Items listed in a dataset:
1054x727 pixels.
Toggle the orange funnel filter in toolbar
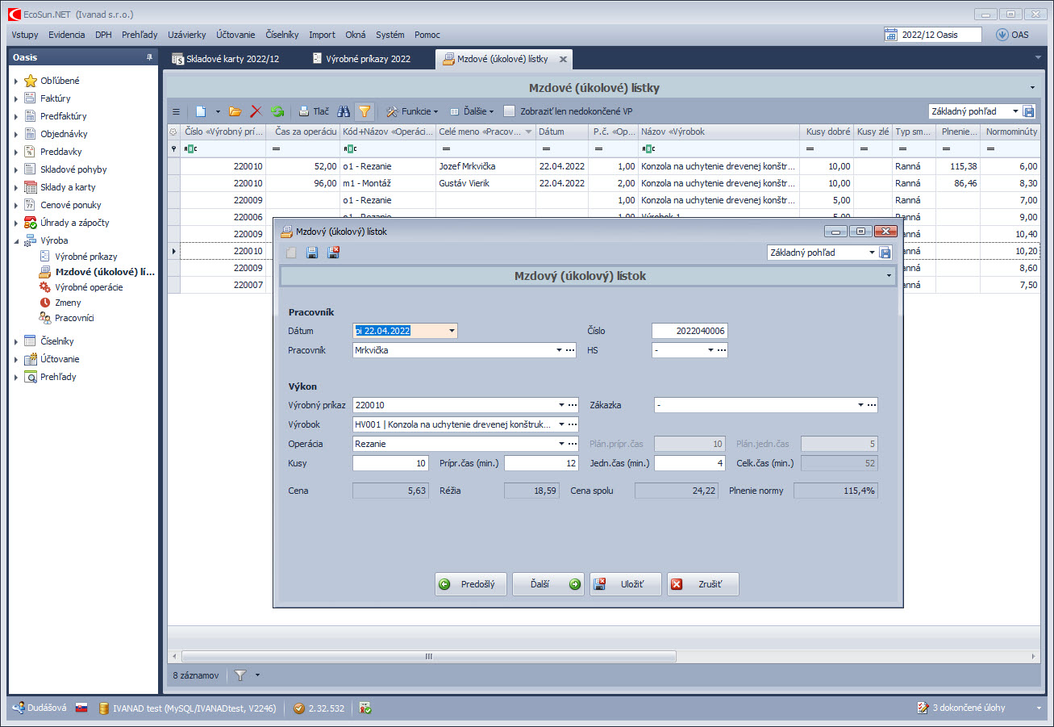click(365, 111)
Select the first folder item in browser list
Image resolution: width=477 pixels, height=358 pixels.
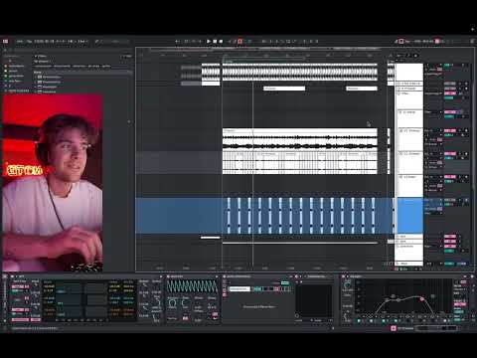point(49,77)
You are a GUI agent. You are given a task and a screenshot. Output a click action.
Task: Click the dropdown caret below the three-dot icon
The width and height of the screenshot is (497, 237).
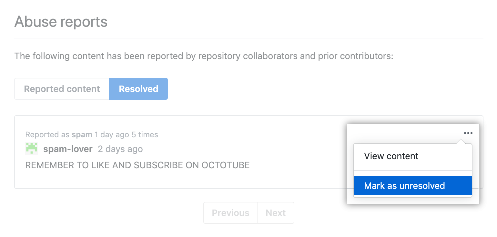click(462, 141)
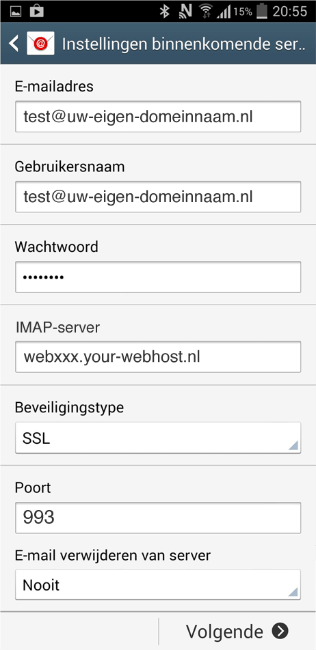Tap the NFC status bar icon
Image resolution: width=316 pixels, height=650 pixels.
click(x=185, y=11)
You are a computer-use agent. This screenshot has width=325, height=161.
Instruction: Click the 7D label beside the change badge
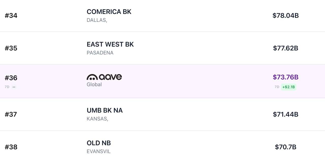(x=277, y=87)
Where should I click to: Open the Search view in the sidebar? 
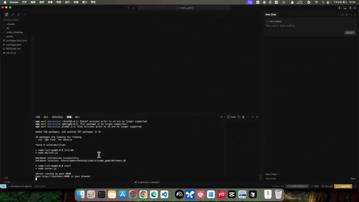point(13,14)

Requirement: Whenever a line in the entries above includes the word "agent", pull that line out.

Task result:
You are a GUI agent. You are given a task and a screenshot. Output a click action.
You are a computer-use agent. This screenshot has width=325, height=161.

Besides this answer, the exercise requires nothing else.